Your comments above are about as snooty and pretentious as it gets and they underscore my point ten-fold. You can live in your world of real century vs. non-real century all you want, but your century distinction, and especially your attitude, accomplish nothing other than to show how elitist cyclists are, even when they claim to be otherwise. If you want to go around and yap all day about how your centuries are better than others, be my guest. I will continue to give full century credit to riders that complete any century. And trying to explain to me that riding a century solo is harder than riding one in a group that drafts is meaningless in the context of my initial post.

As for my riding accomplishments, you really have no idea what they are. Commenting on them blind is not very savvy.


----------



## Tschai (Jun 19, 2003)

Fredrico said:


> Doing a century solo is a great accomplishment. Doing one with a group of others is also a great accomplishment, but it's a collective accomplishment. ziscwg is merely giving credit where credit is due. What's snooty about that?


If we want people to take us seriously about not being elitists, snobs and the like, it should end with:

"Doing a century solo is a great accomplishment. Doing one with a group of others is also a great accomplishment."

Why the added BS about solo centuries and how one must say "we did a century" if it was not solo? That is not credit where credit is due. It's something entirely different.


----------



## Tschai (Jun 19, 2003)

gaspi101 said:


> Communication is a two-way street, bud.


Please don't call me bud, pal.


----------



## jmike1487 (Jul 11, 2011)

Oxtox said:


> unless there's a hellacious headwind, not sure why you'd need to draft someone who's only going 15-16 mph...
> 
> that said, this is just more weak-sister whining about roadie behavior...
> 
> ...


this get a +1


----------



## Tig (Feb 9, 2004)

Tschai said:


> Your comments above are about as snooty and pretentious as it gets and they underscore my point ten-fold. You can live in your world of real century vs. non-real century all you want, but your century distinction, and especially your attitude, accomplish nothing other than to show how elitist cyclists are, even when they claim to be otherwise. If you want to go around and yap all day about how your centuries are better than others, be my guest. I will continue to give full century credit to riders that complete any century. And trying to explain to me that riding a century solo is harder than riding one in a group that drafts is meaningless in the context of my initial post.
> 
> As for my riding accomplishments, you really have no idea what they are.
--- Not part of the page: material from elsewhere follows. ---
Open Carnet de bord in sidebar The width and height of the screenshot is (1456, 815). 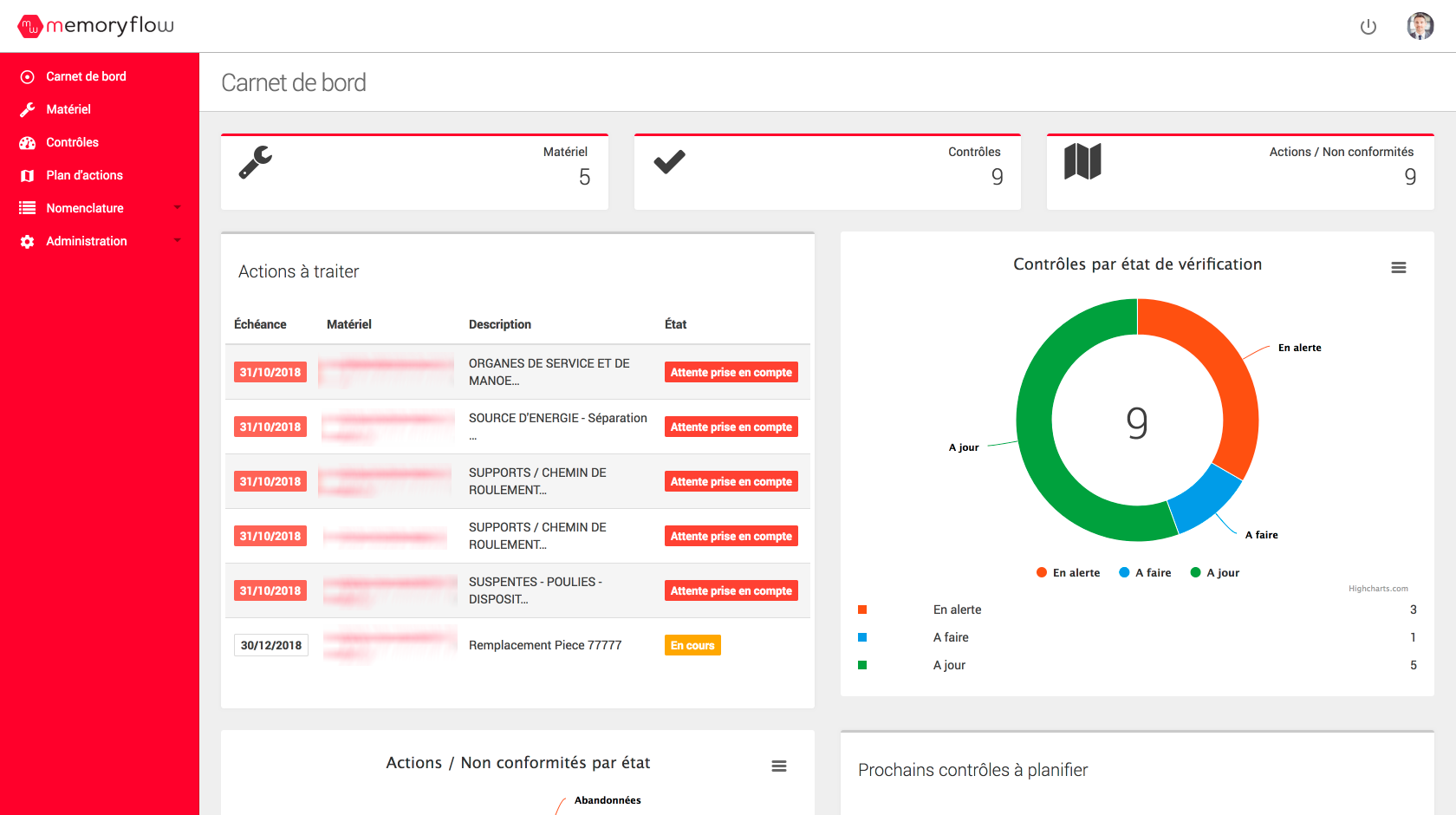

Commenting on them blind is not very savvy.


You actually made me laugh, so I should at least thank you for that!
However, you are asking for a reaction, and I'll gladly feed your trolling attempt just this one time...

You sad, flaccid little man. You know nothing about me, so keep your self-doubt, anger and judgements to yourself. I seriously doubt you would say this [email protected] to my face, you sniveling coward. 

You'll never meet a less snooty and pretensions, more layed back cyclist than myself, but since you obviously have some serious psychological issues (your words speak volumes), you go on the attack where none is warranted. Seriously, get back on your med's or consult a doctor before you self implode.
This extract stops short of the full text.